DATA FOR THIS EXERCISE –
= = =
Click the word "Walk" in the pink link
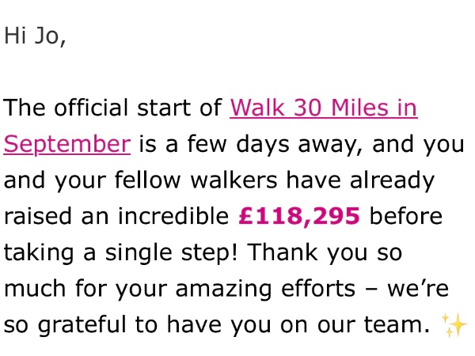The width and height of the screenshot is (475, 356). click(255, 108)
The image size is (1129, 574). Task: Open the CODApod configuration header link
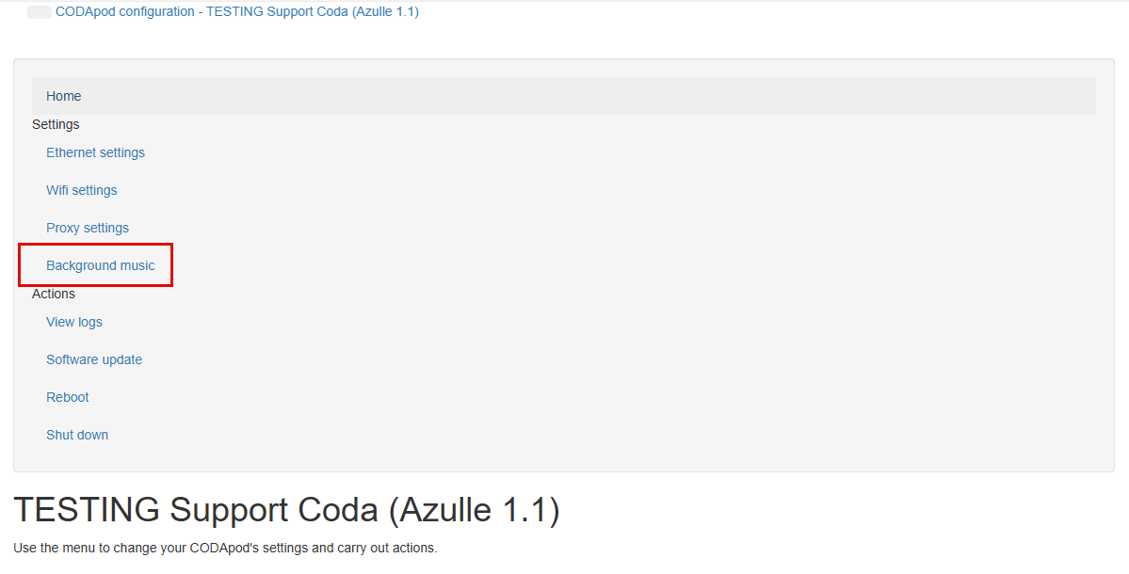point(237,12)
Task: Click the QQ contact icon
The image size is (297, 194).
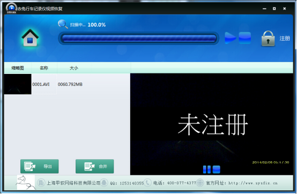Action: (104, 183)
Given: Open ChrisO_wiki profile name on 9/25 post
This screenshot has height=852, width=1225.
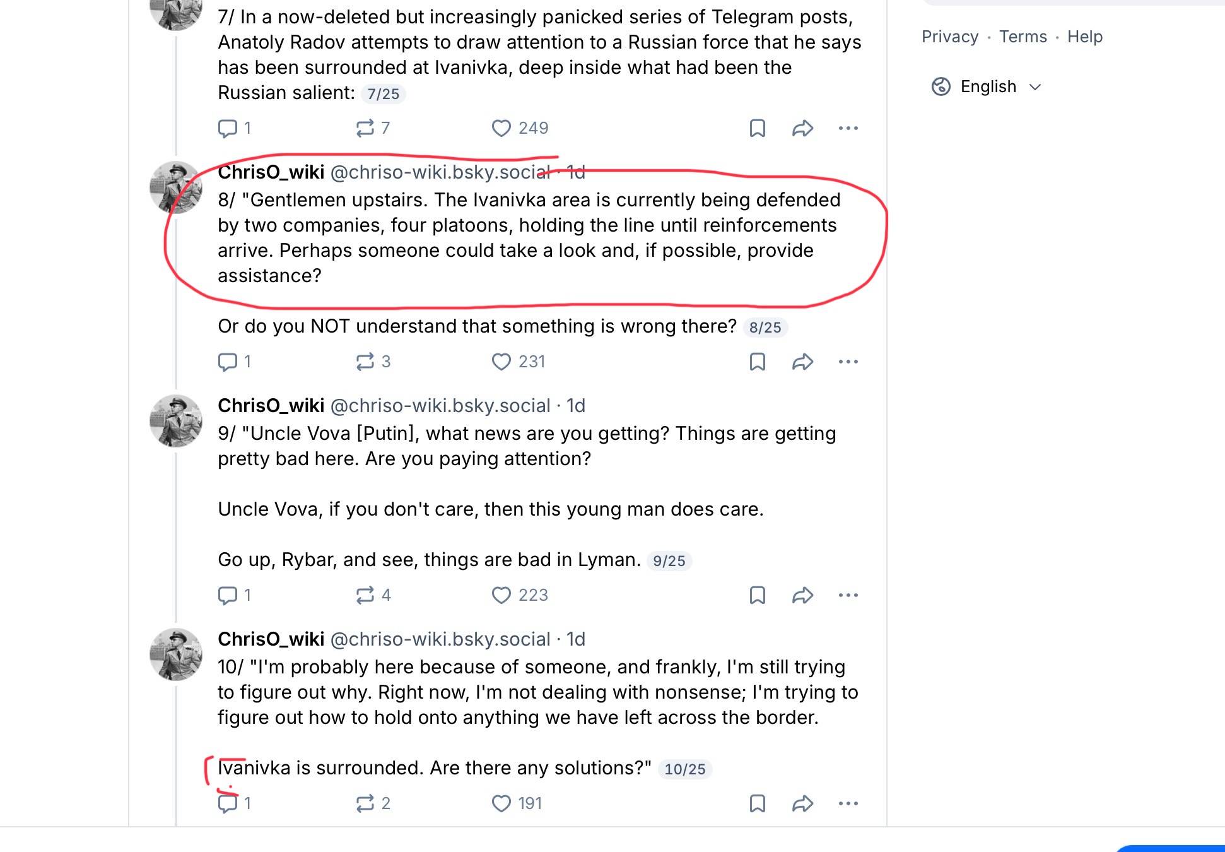Looking at the screenshot, I should tap(271, 406).
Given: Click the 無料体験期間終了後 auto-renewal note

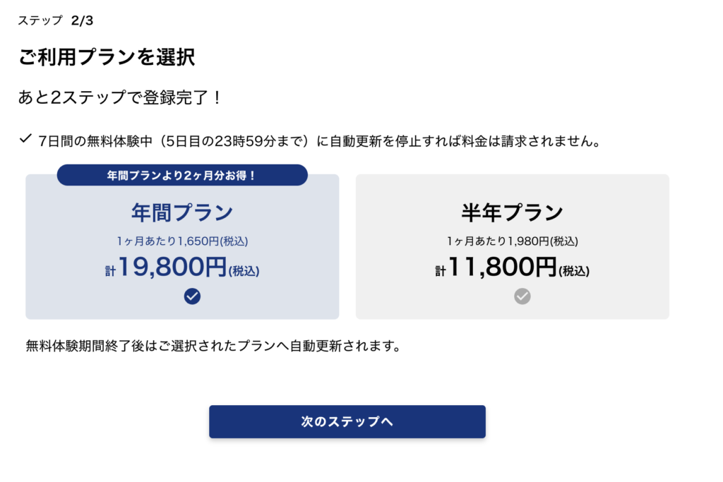Looking at the screenshot, I should click(x=213, y=346).

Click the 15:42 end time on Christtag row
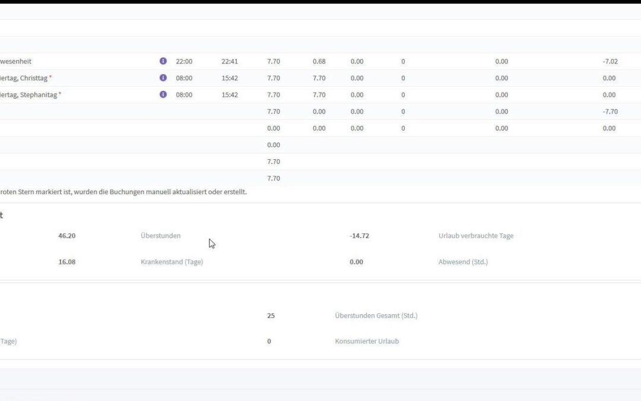coord(230,78)
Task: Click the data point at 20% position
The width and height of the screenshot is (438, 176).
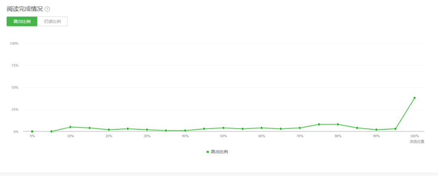Action: 109,130
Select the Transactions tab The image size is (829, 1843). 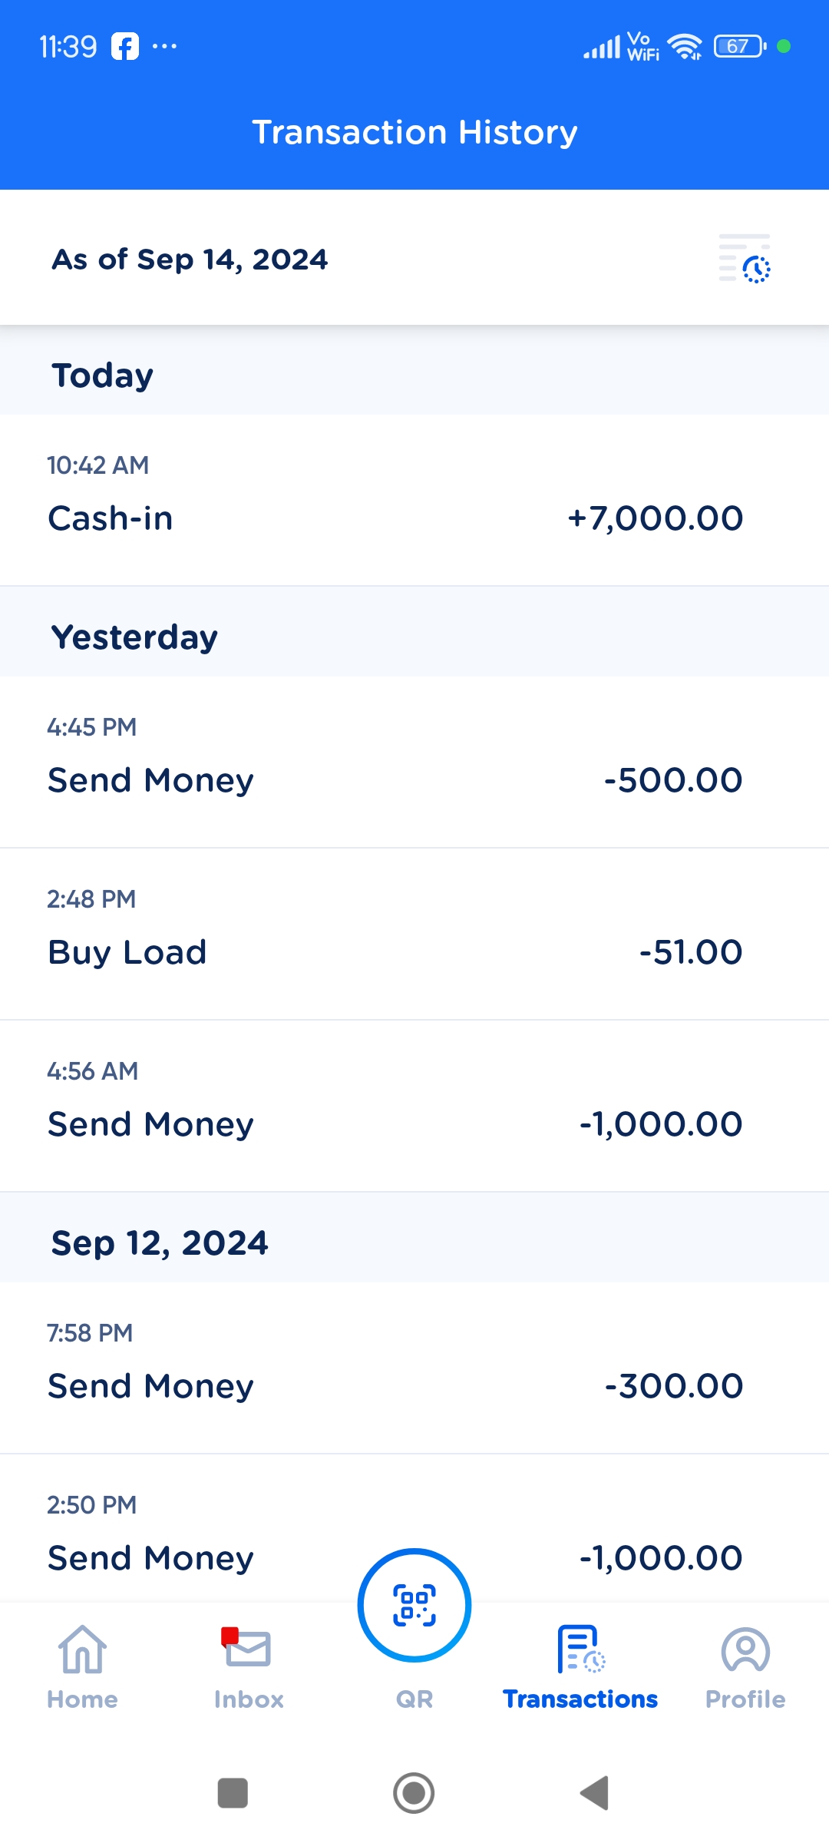pyautogui.click(x=580, y=1666)
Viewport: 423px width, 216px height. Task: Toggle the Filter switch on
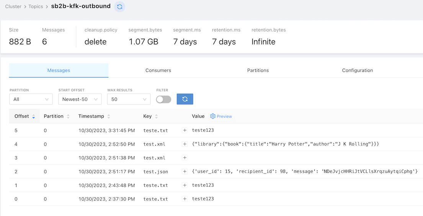point(163,99)
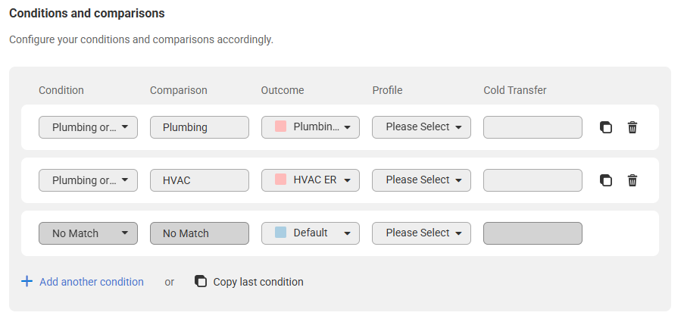Open the Default outcome dropdown
684x325 pixels.
pos(311,233)
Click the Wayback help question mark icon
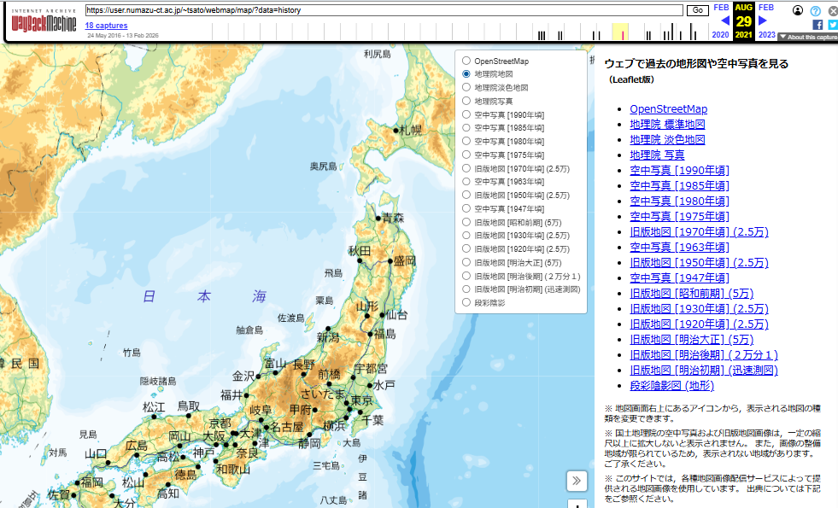The height and width of the screenshot is (508, 838). pyautogui.click(x=816, y=10)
= = =
ACTIVITY – Please transcribe exactly the line containing "Viewport: 423px width, 216px" and every later line through the end of the records above, omitting pictures.

THE ANSWER –
Viewport: 423px width, 216px height. Task: Toggle the Filter switch on
point(163,99)
Open the Default outcome dropdown
684x325 pixels.
pos(311,233)
Click the Wayback help question mark icon
The height and width of the screenshot is (508, 838). pyautogui.click(x=816, y=10)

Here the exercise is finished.